Task description – The result should hold only the lines from the one with "This screenshot has width=854, height=1012." through the final line of the data below, transcribed exactly, pictures left out.

Recorded data –
_ _ _
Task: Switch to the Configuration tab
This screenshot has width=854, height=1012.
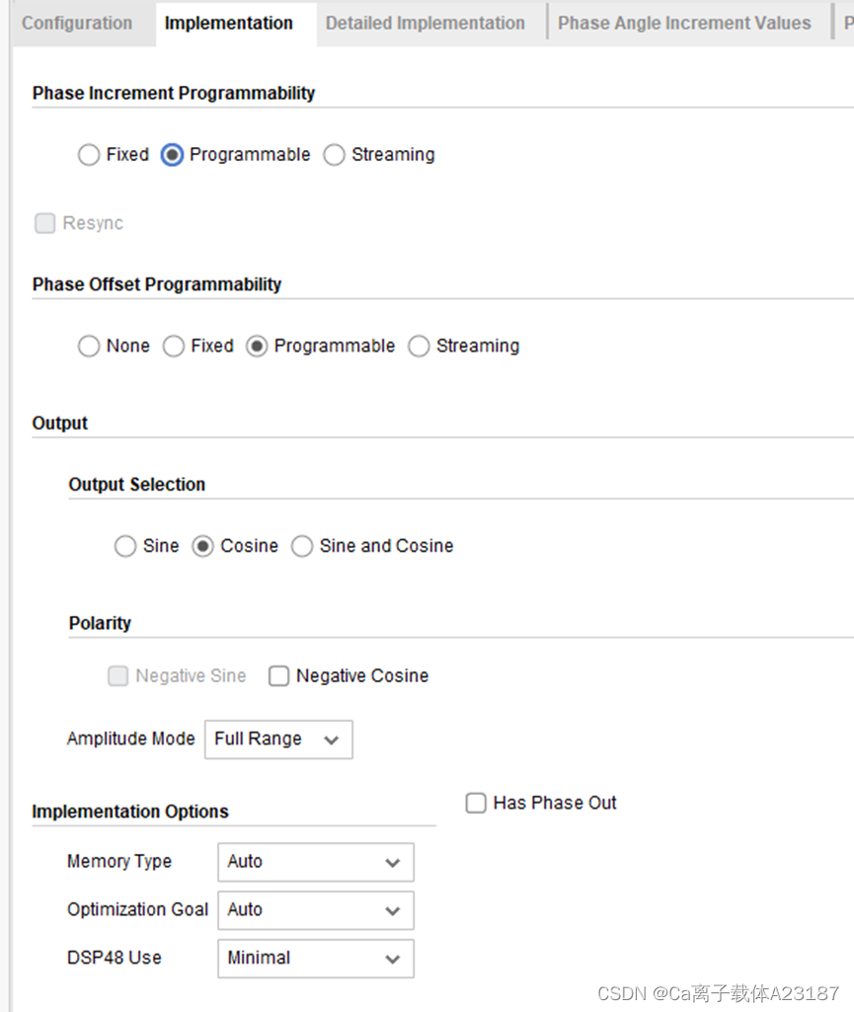Action: (x=77, y=24)
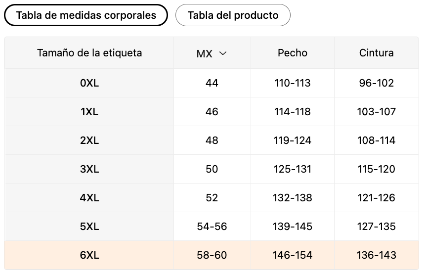Click chest measurement 110-113 cell
This screenshot has width=428, height=277.
tap(293, 83)
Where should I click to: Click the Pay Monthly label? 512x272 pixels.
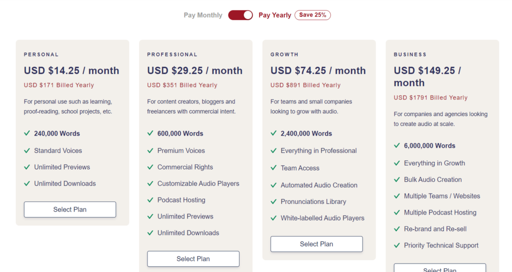pyautogui.click(x=203, y=15)
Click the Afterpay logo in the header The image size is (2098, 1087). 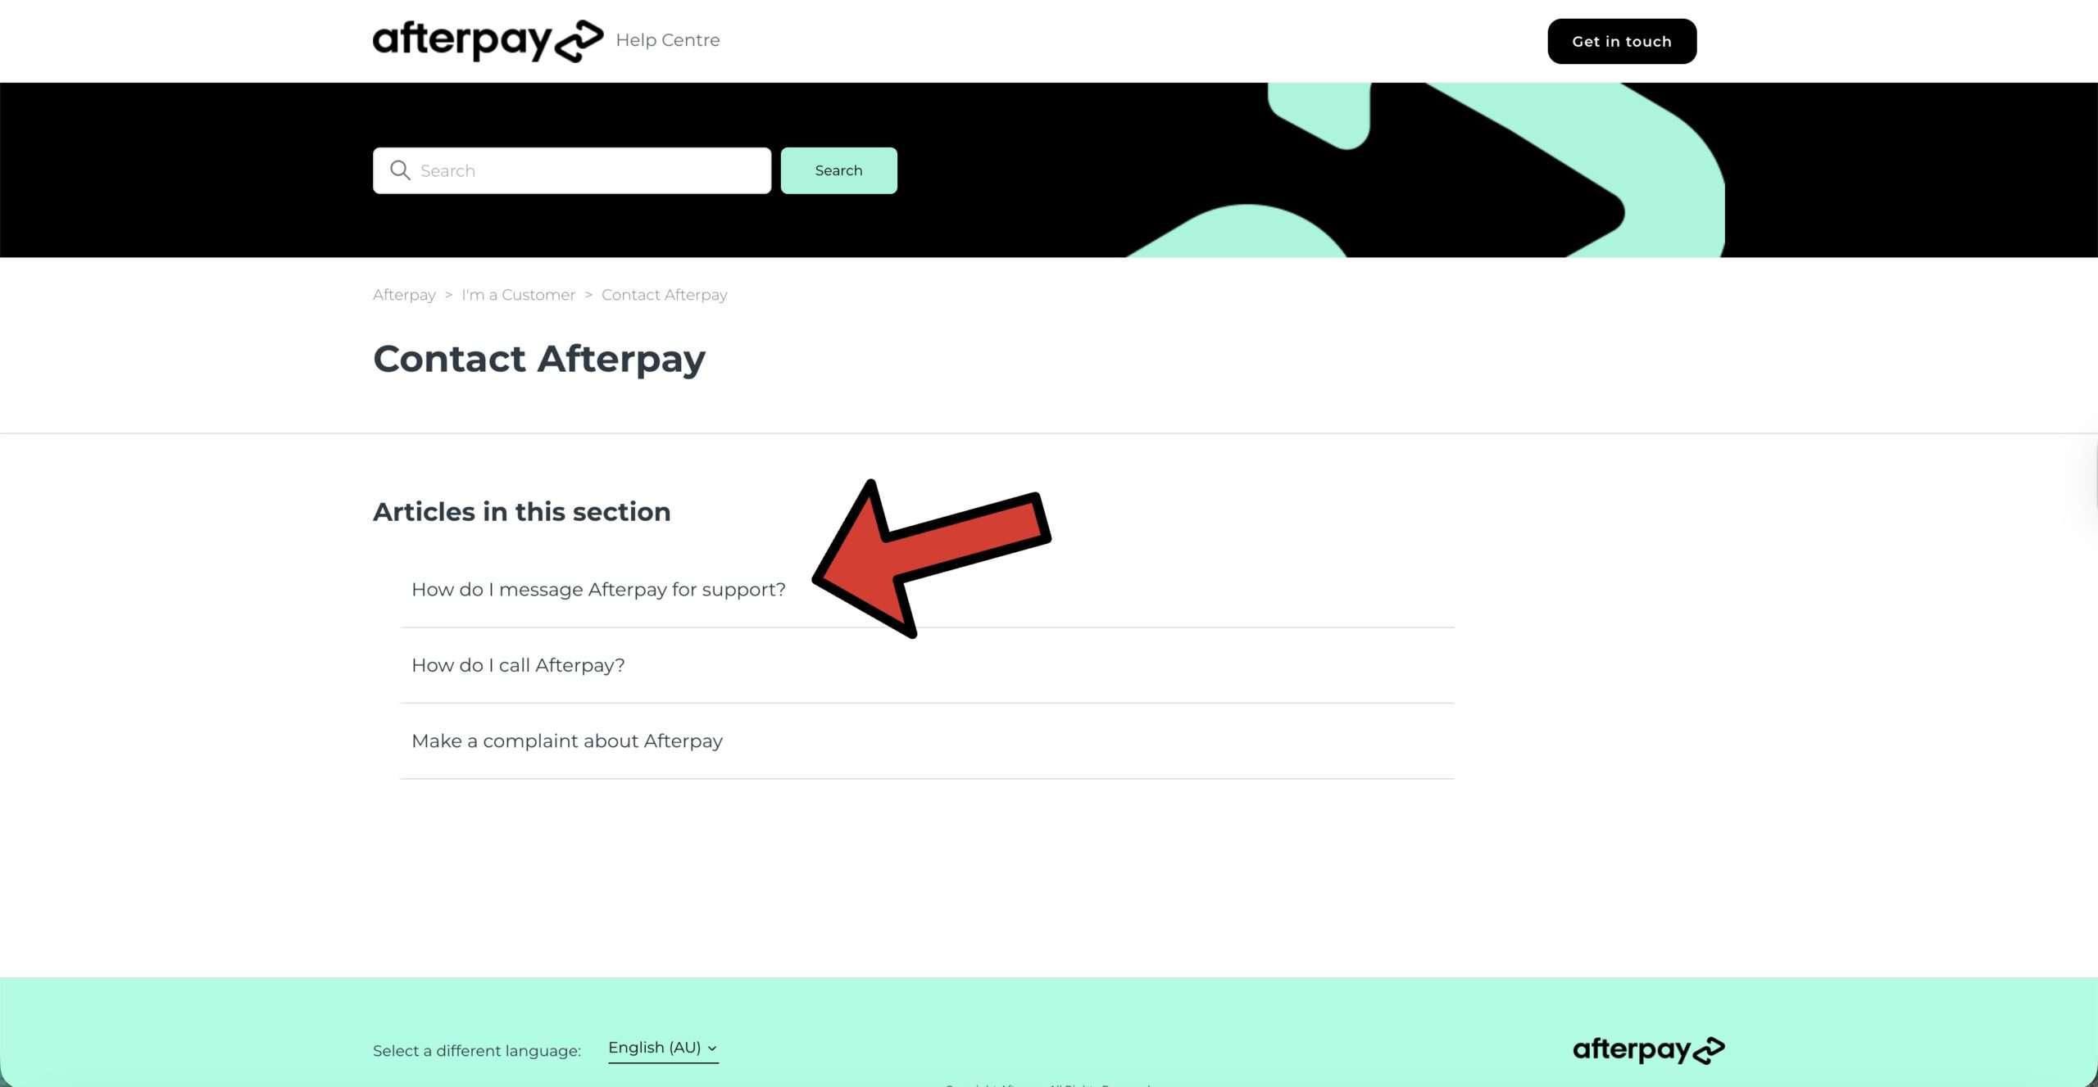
_ _ _
Result of this task –
This screenshot has width=854, height=1012.
Action: (x=77, y=24)
Click chest measurement 110-113 cell
This screenshot has width=428, height=277.
tap(293, 83)
Where should I click to: Click the Pay Monthly label? 512x272 pixels.
pyautogui.click(x=203, y=15)
Click the Afterpay logo in the header The image size is (2098, 1087). 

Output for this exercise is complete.